Studi ini mengamati satu dari sepuluh bayi Denmark yang lahir melalui bantuan kesuburan. Inhabitat memberitakan, tak hanya itu, lebih dari 20% pria Denmark ternyata tidak mampu memiliki anak. Terungkap bahwa penurunan ini terjadi sejak era revolusi industri.
Niels Erik Skakkebæk, professor di Universitas Kopenhagen, Denmark, salah satu penggagas studi, menyatakan, tren ancaman kemanusiaan ini berlaku pada seluruh warga dunia. “Kami harus menyadari bahwa kita hanya mengetahui sedikit perihal ketidaksuburan populasi, sehingga langkah selanjutnya adalah menemukan alasan pasti mengapa banyak pasangan tak mampu memiliki anak,” ujar Skakkebæk.
Ketika riset lebih lanjut perlu dilakukan, dugaan perihal polusi bahan bakar fosil dan kontaminasi lingkungan berpengaruh pada isu kesuburan terus menguat.
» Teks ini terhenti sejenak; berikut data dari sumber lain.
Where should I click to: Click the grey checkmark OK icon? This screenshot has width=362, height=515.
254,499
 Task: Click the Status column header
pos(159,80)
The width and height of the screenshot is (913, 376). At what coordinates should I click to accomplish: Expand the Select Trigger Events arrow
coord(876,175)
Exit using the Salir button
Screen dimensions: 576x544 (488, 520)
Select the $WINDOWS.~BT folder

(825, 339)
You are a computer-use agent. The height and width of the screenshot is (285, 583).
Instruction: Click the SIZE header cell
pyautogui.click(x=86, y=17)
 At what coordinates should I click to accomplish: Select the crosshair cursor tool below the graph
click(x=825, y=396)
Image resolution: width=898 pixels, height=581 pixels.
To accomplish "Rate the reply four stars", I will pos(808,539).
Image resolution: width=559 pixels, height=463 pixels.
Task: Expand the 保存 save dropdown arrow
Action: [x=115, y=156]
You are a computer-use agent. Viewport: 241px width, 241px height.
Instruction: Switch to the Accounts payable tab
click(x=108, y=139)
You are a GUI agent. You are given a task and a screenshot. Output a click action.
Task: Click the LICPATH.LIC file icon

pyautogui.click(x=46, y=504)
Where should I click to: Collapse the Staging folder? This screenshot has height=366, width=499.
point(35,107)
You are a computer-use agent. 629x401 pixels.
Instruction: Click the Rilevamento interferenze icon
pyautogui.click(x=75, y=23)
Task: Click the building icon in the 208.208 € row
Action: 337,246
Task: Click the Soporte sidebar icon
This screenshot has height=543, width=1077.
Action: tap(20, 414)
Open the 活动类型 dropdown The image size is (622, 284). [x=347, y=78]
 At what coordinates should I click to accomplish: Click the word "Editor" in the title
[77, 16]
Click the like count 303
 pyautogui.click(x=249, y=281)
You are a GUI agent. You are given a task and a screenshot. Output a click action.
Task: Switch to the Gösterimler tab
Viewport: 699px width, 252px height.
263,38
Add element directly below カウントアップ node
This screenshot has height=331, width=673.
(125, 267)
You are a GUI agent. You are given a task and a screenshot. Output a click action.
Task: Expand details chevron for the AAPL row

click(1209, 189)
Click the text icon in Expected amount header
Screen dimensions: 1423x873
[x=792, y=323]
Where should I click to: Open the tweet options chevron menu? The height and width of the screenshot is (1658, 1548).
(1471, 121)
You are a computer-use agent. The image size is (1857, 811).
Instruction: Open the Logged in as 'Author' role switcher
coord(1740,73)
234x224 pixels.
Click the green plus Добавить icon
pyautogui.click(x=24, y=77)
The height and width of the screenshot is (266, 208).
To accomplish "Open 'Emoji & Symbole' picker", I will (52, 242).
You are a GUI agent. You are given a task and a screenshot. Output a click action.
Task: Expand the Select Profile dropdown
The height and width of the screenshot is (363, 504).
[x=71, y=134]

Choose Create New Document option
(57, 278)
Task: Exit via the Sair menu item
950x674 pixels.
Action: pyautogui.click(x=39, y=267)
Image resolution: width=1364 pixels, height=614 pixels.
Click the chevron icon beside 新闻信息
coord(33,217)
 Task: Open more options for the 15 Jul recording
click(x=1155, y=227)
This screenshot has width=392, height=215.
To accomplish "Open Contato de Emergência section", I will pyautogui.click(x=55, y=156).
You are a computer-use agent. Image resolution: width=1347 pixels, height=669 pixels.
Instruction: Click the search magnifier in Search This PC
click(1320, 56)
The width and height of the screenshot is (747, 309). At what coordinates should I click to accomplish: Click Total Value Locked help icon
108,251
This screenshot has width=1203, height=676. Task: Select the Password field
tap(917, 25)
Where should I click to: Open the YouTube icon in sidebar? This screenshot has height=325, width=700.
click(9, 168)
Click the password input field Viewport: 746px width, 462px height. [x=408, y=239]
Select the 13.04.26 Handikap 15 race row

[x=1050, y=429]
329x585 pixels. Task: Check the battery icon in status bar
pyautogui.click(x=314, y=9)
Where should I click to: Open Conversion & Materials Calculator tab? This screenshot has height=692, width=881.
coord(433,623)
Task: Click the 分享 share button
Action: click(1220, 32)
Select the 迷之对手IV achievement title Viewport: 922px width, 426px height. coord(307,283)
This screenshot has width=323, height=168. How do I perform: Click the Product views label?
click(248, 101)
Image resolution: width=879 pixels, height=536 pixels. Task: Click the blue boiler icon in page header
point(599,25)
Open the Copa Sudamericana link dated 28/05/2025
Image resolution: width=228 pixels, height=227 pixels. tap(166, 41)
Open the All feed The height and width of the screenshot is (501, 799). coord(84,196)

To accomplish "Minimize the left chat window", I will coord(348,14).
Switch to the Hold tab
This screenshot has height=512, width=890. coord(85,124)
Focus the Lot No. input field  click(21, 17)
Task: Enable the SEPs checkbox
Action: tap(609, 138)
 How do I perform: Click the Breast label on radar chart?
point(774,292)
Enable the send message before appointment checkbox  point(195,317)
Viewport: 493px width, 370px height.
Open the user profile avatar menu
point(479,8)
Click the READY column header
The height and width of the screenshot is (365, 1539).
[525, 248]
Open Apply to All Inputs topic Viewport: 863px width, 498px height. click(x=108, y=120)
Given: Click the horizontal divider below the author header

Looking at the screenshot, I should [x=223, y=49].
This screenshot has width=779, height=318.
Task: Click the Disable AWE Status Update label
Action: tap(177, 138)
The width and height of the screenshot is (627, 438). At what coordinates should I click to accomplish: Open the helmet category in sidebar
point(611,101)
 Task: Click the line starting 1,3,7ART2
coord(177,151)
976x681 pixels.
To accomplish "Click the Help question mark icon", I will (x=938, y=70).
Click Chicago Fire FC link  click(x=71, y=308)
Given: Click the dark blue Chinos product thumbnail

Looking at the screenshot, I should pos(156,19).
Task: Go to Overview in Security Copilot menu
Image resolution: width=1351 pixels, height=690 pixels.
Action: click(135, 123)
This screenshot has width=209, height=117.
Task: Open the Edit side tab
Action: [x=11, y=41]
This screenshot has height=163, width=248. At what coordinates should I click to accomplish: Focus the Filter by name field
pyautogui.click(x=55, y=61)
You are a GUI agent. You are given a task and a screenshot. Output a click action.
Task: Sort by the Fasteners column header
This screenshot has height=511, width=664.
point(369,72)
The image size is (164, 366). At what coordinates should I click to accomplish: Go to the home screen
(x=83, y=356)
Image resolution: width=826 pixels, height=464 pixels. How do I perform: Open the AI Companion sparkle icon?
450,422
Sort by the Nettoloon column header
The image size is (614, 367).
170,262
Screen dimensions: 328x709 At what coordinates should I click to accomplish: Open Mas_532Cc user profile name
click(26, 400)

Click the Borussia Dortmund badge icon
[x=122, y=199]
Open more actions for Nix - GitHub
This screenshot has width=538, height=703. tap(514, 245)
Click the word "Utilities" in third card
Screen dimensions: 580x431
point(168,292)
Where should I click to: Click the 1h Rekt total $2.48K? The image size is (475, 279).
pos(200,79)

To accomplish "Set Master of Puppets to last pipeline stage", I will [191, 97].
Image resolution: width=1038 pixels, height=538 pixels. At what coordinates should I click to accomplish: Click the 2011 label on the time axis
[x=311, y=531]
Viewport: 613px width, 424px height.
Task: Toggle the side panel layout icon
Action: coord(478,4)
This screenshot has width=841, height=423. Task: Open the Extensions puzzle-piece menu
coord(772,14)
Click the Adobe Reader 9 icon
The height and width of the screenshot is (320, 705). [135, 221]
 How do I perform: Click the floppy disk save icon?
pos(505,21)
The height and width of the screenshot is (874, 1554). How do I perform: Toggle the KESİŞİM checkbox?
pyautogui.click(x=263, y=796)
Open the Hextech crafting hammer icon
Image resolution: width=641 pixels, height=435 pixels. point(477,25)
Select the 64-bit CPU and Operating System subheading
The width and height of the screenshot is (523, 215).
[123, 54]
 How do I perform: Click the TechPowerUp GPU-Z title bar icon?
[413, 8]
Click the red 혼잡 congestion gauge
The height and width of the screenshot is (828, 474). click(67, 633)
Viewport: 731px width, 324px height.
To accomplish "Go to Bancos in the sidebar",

Misalnya, sekitar 74 ribu kasus kanker testis tiap tahun berdampak pada rerata tingkat kesuburan yang rendah.
Skakkebæk berargumen bahwa tren seperti ini tak bisa dipetakan secara genetis, atau dengan kata lain, ini merupakan proses evolusi yang membutuhkan waktu panjang. Para periset itu juga mendorong rekan ilmuwan lain untuk menelaah secara lebih dalam hubungan antara tingkat kelahiran dan polusi.
“Yang mengejutkanku dari studi ini adalah terungkapnya fakta kehidupan modern yang tak terlepas dari bahan bakar fosil,” keluh Skakkebæk. “Kami awalnya sama sekali tidak menduga hal ini. Saat kita membeli sepatu, ternyata produk ini terbuat dari sejumlah zat kimia yang diambil dari bahan bakar fosil.”
Saat riset masih terus dilakukan untuk menyingkap relasi antara minyak fosil dengan kesehatan manusia, sejumlah penelitian sebelumnya pernah pula dilakukan pada hewan. Salah satunya, sebuah riset memperlihatkan tikus berbeda (rat dan mice) memerlihatkan perubahan genetis yang mempengaruhi kesehatan reproduksi saat terpapar zat kimia berbahaya.